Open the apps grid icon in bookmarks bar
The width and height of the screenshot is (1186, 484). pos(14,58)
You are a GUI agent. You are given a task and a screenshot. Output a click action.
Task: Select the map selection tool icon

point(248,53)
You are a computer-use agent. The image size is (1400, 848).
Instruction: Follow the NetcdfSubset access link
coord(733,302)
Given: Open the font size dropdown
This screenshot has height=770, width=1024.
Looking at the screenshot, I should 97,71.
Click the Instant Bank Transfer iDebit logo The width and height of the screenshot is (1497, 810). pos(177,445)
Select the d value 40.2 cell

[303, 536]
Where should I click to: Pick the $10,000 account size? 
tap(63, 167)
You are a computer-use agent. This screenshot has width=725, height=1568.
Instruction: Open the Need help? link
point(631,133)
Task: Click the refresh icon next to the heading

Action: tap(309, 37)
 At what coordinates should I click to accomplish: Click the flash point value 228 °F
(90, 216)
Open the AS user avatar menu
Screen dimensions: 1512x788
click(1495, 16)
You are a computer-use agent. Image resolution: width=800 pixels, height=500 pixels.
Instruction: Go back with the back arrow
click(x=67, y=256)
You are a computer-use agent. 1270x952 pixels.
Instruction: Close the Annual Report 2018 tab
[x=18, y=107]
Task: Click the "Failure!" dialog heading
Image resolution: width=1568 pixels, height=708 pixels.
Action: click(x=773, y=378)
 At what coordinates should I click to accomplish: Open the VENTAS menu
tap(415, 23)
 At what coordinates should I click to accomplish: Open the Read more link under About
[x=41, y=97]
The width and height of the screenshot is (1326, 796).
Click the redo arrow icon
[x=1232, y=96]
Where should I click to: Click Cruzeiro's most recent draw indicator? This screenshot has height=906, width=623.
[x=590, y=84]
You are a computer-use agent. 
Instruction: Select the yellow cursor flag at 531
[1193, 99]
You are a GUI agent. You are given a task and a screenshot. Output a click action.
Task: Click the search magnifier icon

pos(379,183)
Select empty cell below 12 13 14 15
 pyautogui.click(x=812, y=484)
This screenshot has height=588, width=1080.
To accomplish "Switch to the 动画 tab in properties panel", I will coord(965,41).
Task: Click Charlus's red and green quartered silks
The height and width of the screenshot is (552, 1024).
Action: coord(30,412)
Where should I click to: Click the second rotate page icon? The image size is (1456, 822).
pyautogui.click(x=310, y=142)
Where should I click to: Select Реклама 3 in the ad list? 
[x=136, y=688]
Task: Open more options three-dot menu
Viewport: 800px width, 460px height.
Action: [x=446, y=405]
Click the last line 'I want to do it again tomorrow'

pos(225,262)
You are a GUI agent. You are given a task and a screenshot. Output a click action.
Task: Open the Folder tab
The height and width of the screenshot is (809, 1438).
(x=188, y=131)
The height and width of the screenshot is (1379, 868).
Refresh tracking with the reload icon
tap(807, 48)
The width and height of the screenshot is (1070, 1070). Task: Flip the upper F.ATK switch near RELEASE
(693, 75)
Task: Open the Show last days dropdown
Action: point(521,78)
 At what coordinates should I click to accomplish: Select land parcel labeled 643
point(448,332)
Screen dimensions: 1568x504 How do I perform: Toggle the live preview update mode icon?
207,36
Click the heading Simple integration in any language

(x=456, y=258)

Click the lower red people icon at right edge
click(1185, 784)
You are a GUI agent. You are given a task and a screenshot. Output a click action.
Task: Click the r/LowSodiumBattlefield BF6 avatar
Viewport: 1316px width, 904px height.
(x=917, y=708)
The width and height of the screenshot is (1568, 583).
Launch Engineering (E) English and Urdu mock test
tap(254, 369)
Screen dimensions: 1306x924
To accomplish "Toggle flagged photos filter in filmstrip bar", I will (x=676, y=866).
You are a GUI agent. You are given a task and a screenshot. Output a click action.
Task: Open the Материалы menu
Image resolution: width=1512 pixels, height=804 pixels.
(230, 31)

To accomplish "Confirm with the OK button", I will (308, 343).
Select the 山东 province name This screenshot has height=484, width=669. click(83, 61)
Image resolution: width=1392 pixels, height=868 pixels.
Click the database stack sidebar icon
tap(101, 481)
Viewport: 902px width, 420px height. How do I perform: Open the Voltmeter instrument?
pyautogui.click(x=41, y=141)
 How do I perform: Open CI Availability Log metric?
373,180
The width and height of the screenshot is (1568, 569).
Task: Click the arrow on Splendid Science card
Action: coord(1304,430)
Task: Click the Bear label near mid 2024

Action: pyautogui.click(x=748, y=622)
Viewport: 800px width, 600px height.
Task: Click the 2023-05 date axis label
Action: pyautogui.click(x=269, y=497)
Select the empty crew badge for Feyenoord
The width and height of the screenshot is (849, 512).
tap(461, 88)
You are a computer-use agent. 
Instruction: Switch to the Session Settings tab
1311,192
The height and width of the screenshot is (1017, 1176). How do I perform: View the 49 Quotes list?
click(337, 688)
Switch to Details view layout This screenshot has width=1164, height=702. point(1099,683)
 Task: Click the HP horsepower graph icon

----

What is being asked -> Reproduce all of the items above, swapping every occurrence of "computer-use agent" for "desktop automation agent" and leaving every other character unchanged.

Result of this task ->
Open the apps grid icon in bookmarks bar
The width and height of the screenshot is (1186, 484). pos(14,58)
You are a GUI agent. You are given a task and a screenshot. Output a click action.
Task: Select the map selection tool icon

point(248,53)
You are a desktop automation agent. The image size is (1400, 848).
Instruction: Follow the NetcdfSubset access link
coord(733,302)
Given: Open the font size dropdown
This screenshot has height=770, width=1024.
Looking at the screenshot, I should 97,71.
Click the Instant Bank Transfer iDebit logo The width and height of the screenshot is (1497, 810). pos(177,445)
Select the d value 40.2 cell

[303, 536]
Where should I click to: Pick the $10,000 account size? 
tap(63, 167)
You are a desktop automation agent. This screenshot has width=725, height=1568.
Instruction: Open the Need help? link
point(631,133)
Task: Click the refresh icon next to the heading

Action: tap(309, 37)
 At what coordinates should I click to accomplish: Click the flash point value 228 °F
(90, 216)
Open the AS user avatar menu
Screen dimensions: 1512x788
click(1495, 16)
You are a desktop automation agent. Image resolution: width=800 pixels, height=500 pixels.
Instruction: Go back with the back arrow
click(x=67, y=256)
You are a desktop automation agent. 1270x952 pixels.
Instruction: Close the Annual Report 2018 tab
[x=18, y=107]
Task: Click the "Failure!" dialog heading
Image resolution: width=1568 pixels, height=708 pixels.
Action: click(x=773, y=378)
 At what coordinates should I click to accomplish: Open the VENTAS menu
tap(415, 23)
 At what coordinates should I click to accomplish: Open the Read more link under About
[x=41, y=97]
The width and height of the screenshot is (1326, 796).
Click the redo arrow icon
[x=1232, y=96]
Where should I click to: Click Cruzeiro's most recent draw indicator? This screenshot has height=906, width=623.
[x=590, y=84]
You are a desktop automation agent. 
Instruction: Select the yellow cursor flag at 531
[1193, 99]
You are a GUI agent. You are given a task and a screenshot. Output a click action.
Task: Click the search magnifier icon

pos(379,183)
Select empty cell below 12 13 14 15
 pyautogui.click(x=812, y=484)
This screenshot has height=588, width=1080.
To accomplish "Switch to the 动画 tab in properties panel", I will coord(965,41).
Task: Click Charlus's red and green quartered silks
The height and width of the screenshot is (552, 1024).
Action: coord(30,412)
Where should I click to: Click the second rotate page icon? The image size is (1456, 822).
pyautogui.click(x=310, y=142)
Where should I click to: Select Реклама 3 in the ad list? 
[x=136, y=688]
Task: Open more options three-dot menu
Viewport: 800px width, 460px height.
Action: [x=446, y=405]
Click the last line 'I want to do it again tomorrow'

pos(225,262)
You are a GUI agent. You are given a task and a screenshot. Output a click action.
Task: Open the Folder tab
The height and width of the screenshot is (809, 1438).
(x=188, y=131)
The height and width of the screenshot is (1379, 868).
Refresh tracking with the reload icon
tap(807, 48)
The width and height of the screenshot is (1070, 1070). Task: Flip the upper F.ATK switch near RELEASE
(693, 75)
Task: Open the Show last days dropdown
Action: point(521,78)
 At what coordinates should I click to accomplish: Select land parcel labeled 643
point(448,332)
Screen dimensions: 1568x504 How do I perform: Toggle the live preview update mode icon?
207,36
Click the heading Simple integration in any language

(x=456, y=258)

Click the lower red people icon at right edge
click(1185, 784)
You are a GUI agent. You are given a task and a screenshot. Output a click action.
Task: Click the r/LowSodiumBattlefield BF6 avatar
Viewport: 1316px width, 904px height.
(x=917, y=708)
The width and height of the screenshot is (1568, 583).
Launch Engineering (E) English and Urdu mock test
tap(254, 369)
Screen dimensions: 1306x924
To accomplish "Toggle flagged photos filter in filmstrip bar", I will (x=676, y=866).
You are a GUI agent. You are given a task and a screenshot. Output a click action.
Task: Open the Материалы menu
Image resolution: width=1512 pixels, height=804 pixels.
(230, 31)

To accomplish "Confirm with the OK button", I will (308, 343).
Select the 山东 province name This screenshot has height=484, width=669. click(83, 61)
Image resolution: width=1392 pixels, height=868 pixels.
Click the database stack sidebar icon
tap(101, 481)
Viewport: 902px width, 420px height. How do I perform: Open the Voltmeter instrument?
pyautogui.click(x=41, y=141)
 How do I perform: Open CI Availability Log metric?
373,180
The width and height of the screenshot is (1568, 569).
Task: Click the arrow on Splendid Science card
Action: coord(1304,430)
Task: Click the Bear label near mid 2024

Action: pyautogui.click(x=748, y=622)
Viewport: 800px width, 600px height.
Task: Click the 2023-05 date axis label
Action: pyautogui.click(x=269, y=497)
Select the empty crew badge for Feyenoord
The width and height of the screenshot is (849, 512).
tap(461, 88)
You are a desktop automation agent. 
Instruction: Switch to the Session Settings tab
1311,192
The height and width of the screenshot is (1017, 1176). How do I perform: View the 49 Quotes list?
click(337, 688)
Switch to Details view layout This screenshot has width=1164, height=702. point(1099,683)
 Task: Click the HP horsepower graph icon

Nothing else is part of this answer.